Definition scalar_in_bounds (ty: scalar_ty) (x: Z) : bool :=
  scalar_ge_min ty x && scalar_le_max ty x .

Lemma scalar_in_bounds_valid (ty: scalar_ty) (x: Z) :
  scalar_in_bounds ty x = true -> scalar_min ty <= x <= scalar_max ty .
Proof.
  unfold scalar_in_bounds.
  intros H.
  destruct (scalar_ge_min ty x) eqn:Hmin.
  - destruct (scalar_le_max ty x) eqn:Hmax.
    + pose (scalar_ge_min_valid ty x Hmin).
      pose (scalar_le_max_valid ty x Hmax).
      lia.
    + inversion H.
  - inversion H.
Qed.

Import Sumbool.

Definition mk_scalar (ty: scalar_ty) (x: Z) : result (scalar ty) :=
  match sumbool_of_bool (scalar_in_bounds ty x) with
  | left H => Return (exist _ x (scalar_in_bounds_valid _ _ H))
  | right _ => Fail_ Failure
  end.

Definition scalar_add {ty} (x y: scalar ty) : result (scalar ty) := mk_scalar ty (to_Z x + to_Z y).

Definition scalar_sub {ty} (x y: scalar ty) : result (scalar ty) := mk_scalar ty (to_Z x - to_Z y).

Definition scalar_mul {ty} (x y: scalar ty) : result (scalar ty) := mk_scalar ty (to_Z x * to_Z y).

Definition scalar_div {ty} (x y: scalar ty) : result (scalar ty) :=
  if to_Z y =? 0 then Fail_ Failure else
  mk_scalar ty (to_Z x / to_Z y).

Definition scalar_rem {ty} (x y: scalar ty) : result (scalar ty) := mk_scalar ty (Z.rem (to_Z x) (to_Z y)).
  
Definition scalar_neg {ty} (x: scalar ty) : result (scalar ty) := mk_scalar ty (-(to_Z x)).

(** Cast an integer from a [src_ty] to a [tgt_ty] *)
(* TODO: check the semantics of casts in Rust *)
Definition scalar_cast (src_ty tgt_ty : scalar_ty) (x : scalar src_ty) : result (scalar tgt_ty) :=
  mk_scalar tgt_ty (to_Z x).

(** Comparisons *)
Definition scalar_leb {ty : scalar_ty} (x : scalar ty) (y : scalar ty) : bool :=
  Z.leb (to_Z x) (to_Z y) .

Definition scalar_ltb {ty : scalar_ty} (x : scalar ty) (y : scalar ty) : bool :=
  Z.ltb (to_Z x) (to_Z y) .

- **Work to complete**:
A) Answer these about the Coq scalar definitions:
(i) What does scalar_div return when to_Z y equals 0?
(ii) Which tactic finishes the goal right after the two pose steps in the proof of scalar_in_bounds_valid?
(iii) Which function does scalar_leb use to compare its two arguments?
B) Pick up the Coq scalar definitions after their last line and write the next few definitions in the same style.

- **Given entries**:
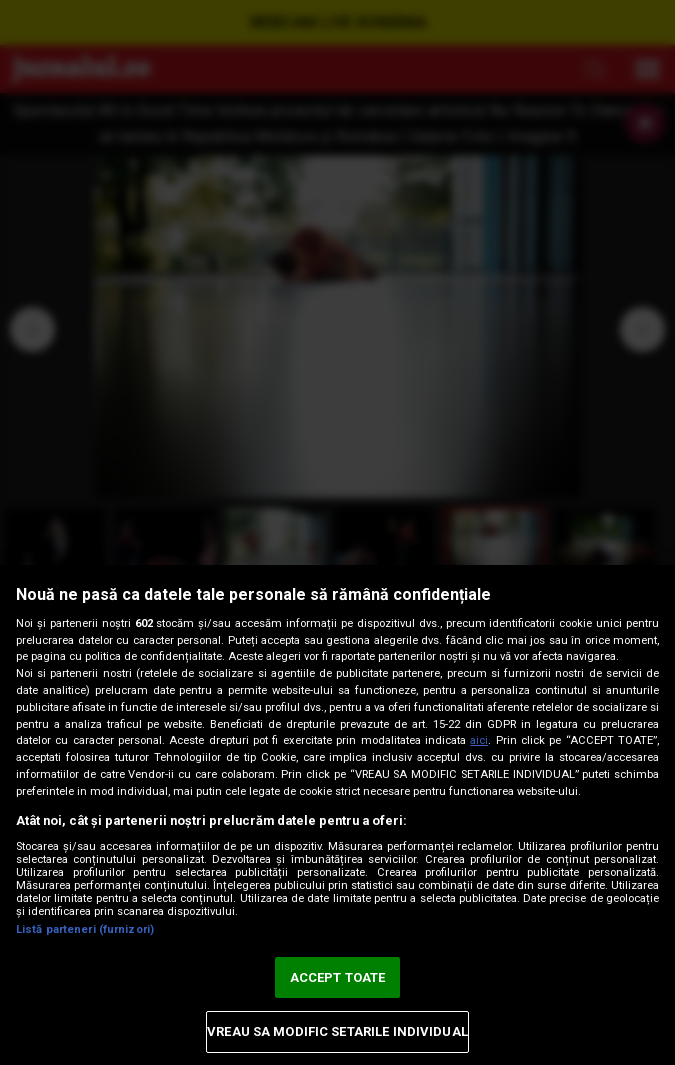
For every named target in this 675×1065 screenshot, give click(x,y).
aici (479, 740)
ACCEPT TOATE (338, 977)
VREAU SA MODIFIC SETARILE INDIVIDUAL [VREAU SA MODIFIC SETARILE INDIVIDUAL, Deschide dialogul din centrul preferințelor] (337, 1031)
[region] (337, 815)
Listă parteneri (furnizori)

- **Responses for each task**:
A)
(i) Fail_ Failure
(ii) lia
(iii) Z.leb

B)
Definition scalar_geb {ty : scalar_ty} (x : scalar ty) (y : scalar ty) : bool :=
  Z.geb (to_Z x) (to_Z y) .

Definition scalar_gtb {ty : scalar_ty} (x : scalar ty) (y : scalar ty) : bool :=
  Z.gtb (to_Z x) (to_Z y) .

Definition scalar_eqb {ty : scalar_ty} (x : scalar ty) (y : scalar ty) : bool :=
  Z.eqb (to_Z x) (to_Z y) .

Definition scalar_neqb {ty : scalar_ty} (x : scalar ty) (y : scalar ty) : bool :=
  negb (Z.eqb (to_Z x) (to_Z y)) .


(** The scalar types *)
Definition isize := scalar Isize.
Definition i8    := scalar I8.
Definition i16   := scalar I16.
Definition i32   := scalar I32.
Definition i64   := scalar I64.
Definition i128  := scalar I128.
Definition usize := scalar Usize.
Definition u8    := scalar U8.
Definition u16   := scalar U16.
Definition u32   := scalar U32.
Definition u64   := scalar U64.
Definition u128  := scalar U128.

(** Negaion *)
Definition isize_neg := @scalar_neg Isize.
Definition i8_neg    := @scalar_neg I8.
Definition i16_neg   := @scalar_neg I16.
Definition i32_neg   := @scalar_neg I32.
Definition i64_neg   := @scalar_neg I64.
Definition i128_neg  := @scalar_neg I128.

(** Division *)
Definition isize_div := @scalar_div Isize.
Definition i8_div    := @scalar_div I8.
Definition i16_div   := @scalar_div I16.
Definition i32_div   := @scalar_div I32.
Definition i64_div   := @scalar_div I64.
Definition i128_div  := @scalar_div I128.
Definition usize_div := @scalar_div Usize.
Definition u8_div    := @scalar_div U8.
Definition u16_div   := @scalar_div U16.
Definition u32_div   := @scalar_div U32.
Definition u64_div   := @scalar_div U64.
Definition u128_div  := @scalar_div U128.

(** Remainder *)
Definition isize_rem := @scalar_rem Isize.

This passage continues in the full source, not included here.